#### Reading passage
**********
Brereton's secretary is Mrs. Dorothy Jepson, blonde wife of a Firestone Tire official. She fines him a rupee for every British expression he uses, has collected on two "Rightos."

  In Delhi far too many people still dress for dinner, give large cocktail, lawn and dinner parties and altogether live the life of the peacetime colonial. Although there are few men fonder of a "good time" than the General, one of his first orders to his staff was a colorfully worded warning against what he called "Delhi-dallying." He makes it a point to accept no invitations to dine out which are not "official." But to his consternation, in Delhi this still lets him in for a lot of lawn parties with Indian nabobs, jeweled and turbaned maharajas and polo-playing British officialdom. His aide says there is a short stormy scene every time he is forced to get out of his "bush jacket" and shorts and into a formal jacket and trousers for these functions. He feels that he should have been allowed to say farewell to all that for good in Manila.
**********
#### Available data
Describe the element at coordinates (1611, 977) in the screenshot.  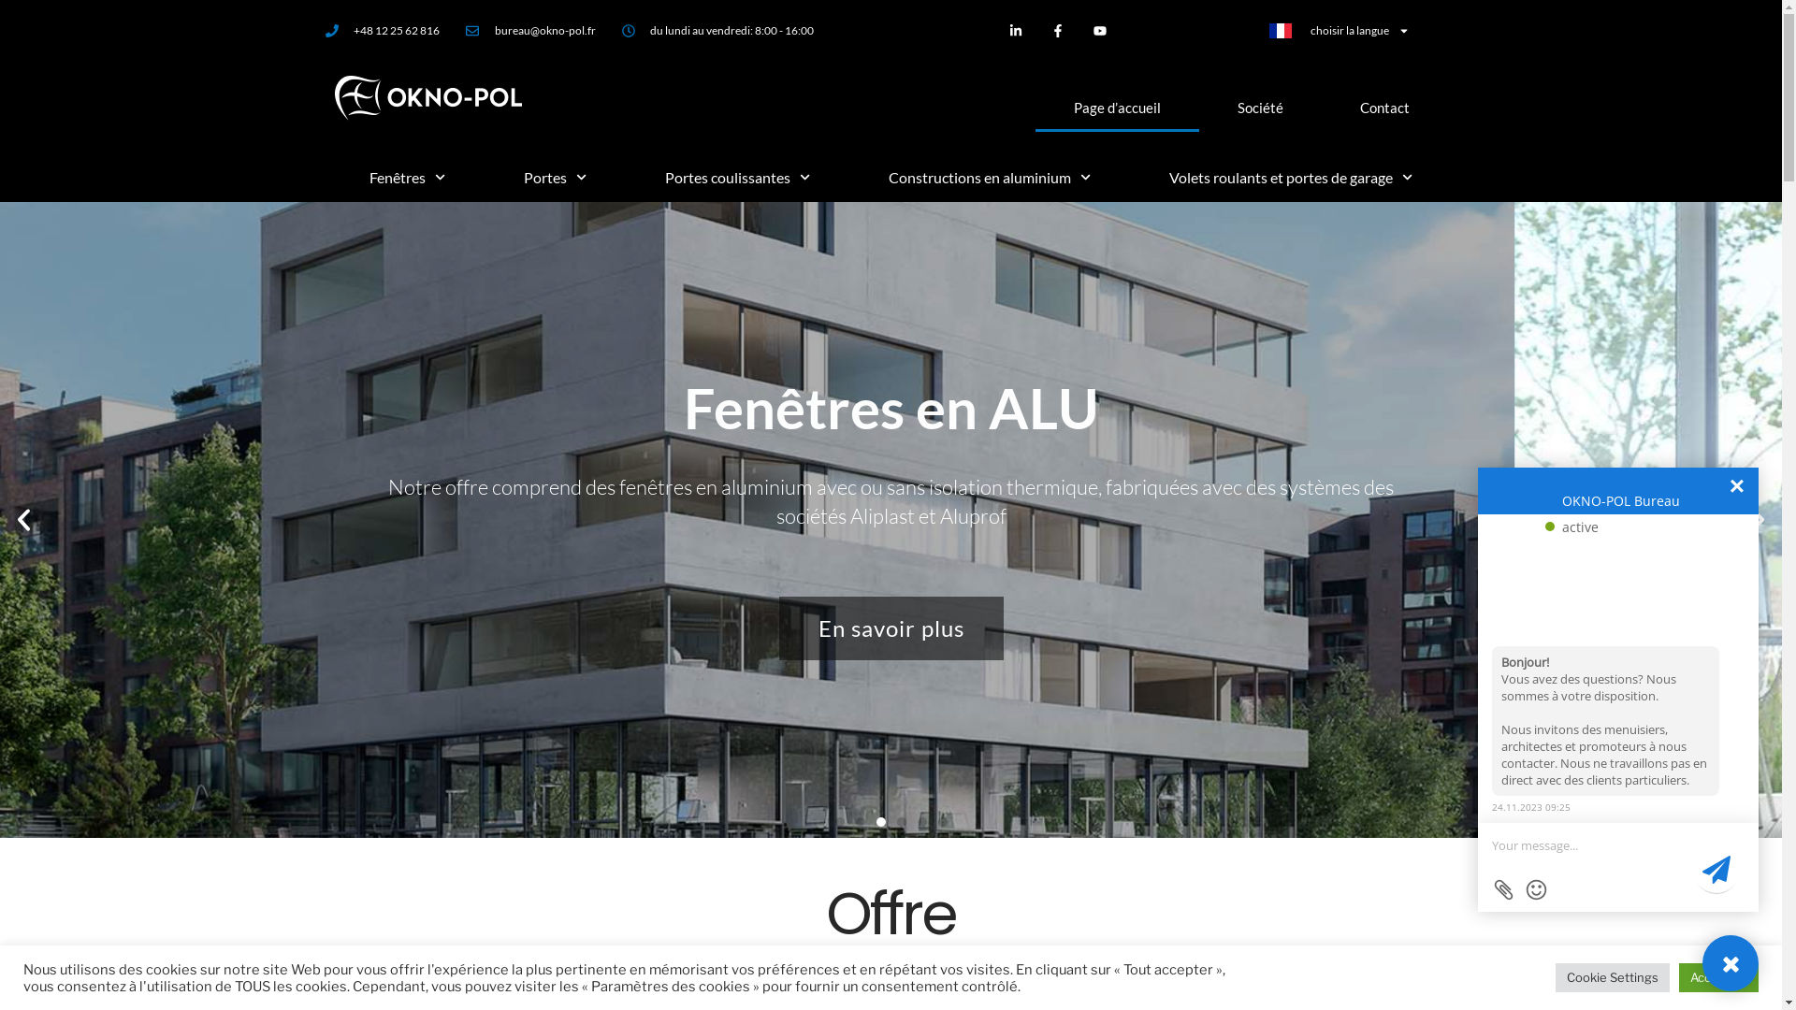
I see `'Cookie Settings'` at that location.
**********
#### Problem details
Extend the passage on the General's staff and his social obligations in Delhi, beginning right after its final sentence.

#### The reply
  He is not in any sense, however, "anti-British." When any criticism of the British military effort in the Middle or far East is made in his presence, he says sharply: "We've got no right to pass judgment. Wait until we have faced the same problems. We've still got to prove we can handle the headaches they've handled any better. And on the record, except in the Philippines, where have we so far smeared ourselves with glory? We've shown nothing yet that stacks up to the Battle of Britain."

  Brereton's reputation among his own men is for being tough, hard-boiled, and a "terrific driver." Bomber Pilot Combs tells an illustrative story of the General's "hard-boiledness," during the raid which he led over the Andaman Islands. As they sighted their target, a transport ship, the bombardier let go. A second later, he thrust his blonde young head up into the cockpit, chortling with pardonable pride, "Oh boy! I made a direct hit!" Whereupon General Brereton instantly clapped his square hand on the young bombardier's curly head, and shoving him back down into the bombpit, snarled, "Get back down there you little so-and-so and make another!" Two weeks later, when Brereton was pinning silver stars on the boys who had taken part in this raid, he was seen to wink heavily when he pinned the decoration on the chest of the young bombardier.
At Annapolis, rambunctious Brereton marked time waiting to get into the Army.
His brother is Captain William D. Brereton, now U.S. naval attaché in Argentina.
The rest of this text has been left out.